_Extract to read_
- Rescue Location in California Rescue Rescue (the United States)
- Coordinates: 38°42′42″N 120°57′05″W﻿ / ﻿38.71167°N 120.95139°W
- Country: United States
- State: California
- County: El Dorado
- Elevation: 1,210 ft (370 m)

= Rescue, California =

Unincorporated community in California, United States

Rescue is an unincorporated community in El Dorado County, California, United States. It is located north-northwest of Shingle Springs and north-northeast of Cameron Park. The zip code is 95672, and Rescue is located in area code 530. The town lies at an elevation of 1214 feet (370 m).

==Locale==
Rescue consists of primarily farmland, vineyards are a part of the Sierra Foothills AVA and ranches with an expanding amount of residential neighborhoods and businesses. Neighborhoods vary from tightly knit semi-suburban areas to more rural, spread out neighborhoods. Downtown Rescue is quite small, with only a post office, Fire Station, two churches, and a Community Center to distinguish it from the more rural areas. A restaurant operated in the former quarters of a longtime business known as Rescue Store which also sold gasoline, but has been closed for a few years.

_Instruction A_
List every place the article on Rescue, California names as distinguishing downtown Rescue from the more rural areas.
_Instruction B_
Print the passage of the article on Rescue, California from "Rescue is an" to "a few years.".
_Instruction C_
Proceed with the article on Rescue, California, writing on from its final sentence.

_Dataset content_
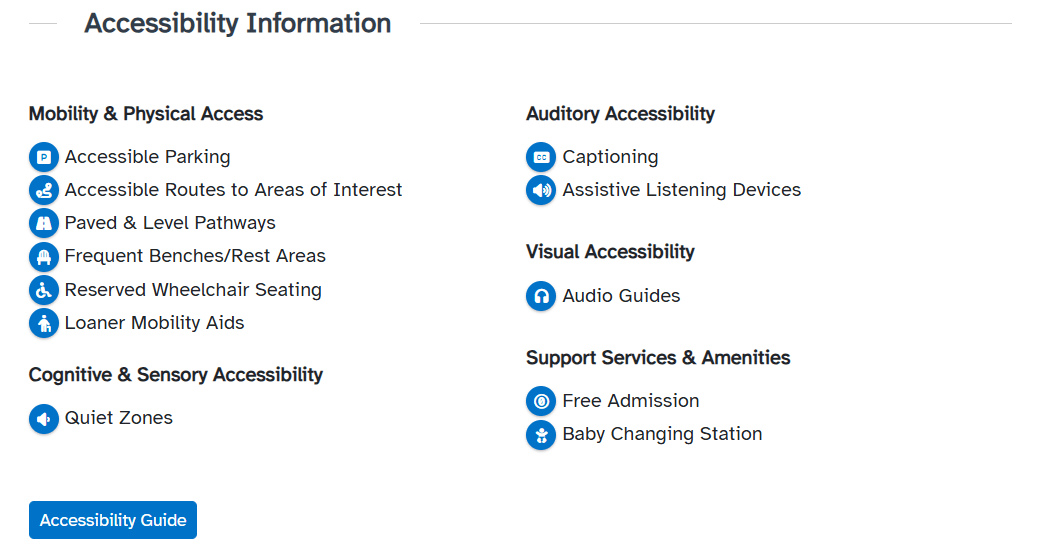The height and width of the screenshot is (556, 1042).
Task: Select the Captioning text label
Action: [x=610, y=157]
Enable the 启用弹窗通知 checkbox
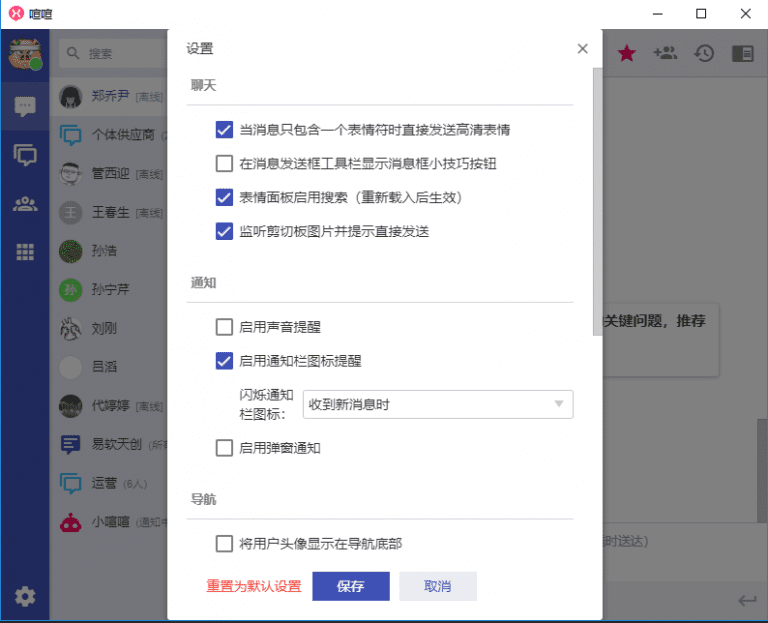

_Right answer A_
- a post office
- a Fire Station
- two churches
- a Community Center

_Right answer B_
Rescue is an unincorporated community in El Dorado County, California, United States. It is located north-northwest of Shingle Springs and north-northeast of Cameron Park. The zip code is 95672, and Rescue is located in area code 530. The town lies at an elevation of 1214 feet (370 m).

==Locale==
Rescue consists of primarily farmland, vineyards are a part of the Sierra Foothills AVA and ranches with an expanding amount of residential neighborhoods and businesses. Neighborhoods vary from tightly knit semi-suburban areas to more rural, spread out neighborhoods. Downtown Rescue is quite small, with only a post office, Fire Station, two churches, and a Community Center to distinguish it from the more rural areas. A restaurant operated in the former quarters of a longtime business known as Rescue Store which also sold gasoline, but has been closed for a few years.

_Right answer C_
==History==
The town of Rescue was established in 1895. The story goes that Andrew Hare was "rescued" from poverty by his mining, and named the town Rescue. The town was once a stop on the Pony Express trail between Placerville and Folsom.

==Education==
Rescue is served by the Rescue Union School District at the primary and middle school level. At the high school level, it is served by the El Dorado Union High School District, mainly at the Ponderosa High School campus.

==Geography==
Pine Hill Ecological Reserve is located in Rescue. The Reserve is one unit of the much larger Pine Hill Preserve system that consists of five separate units of varying size that total more than 4,000 acres (16 km2) and protects eight rare plants and their gabbro soil habitat.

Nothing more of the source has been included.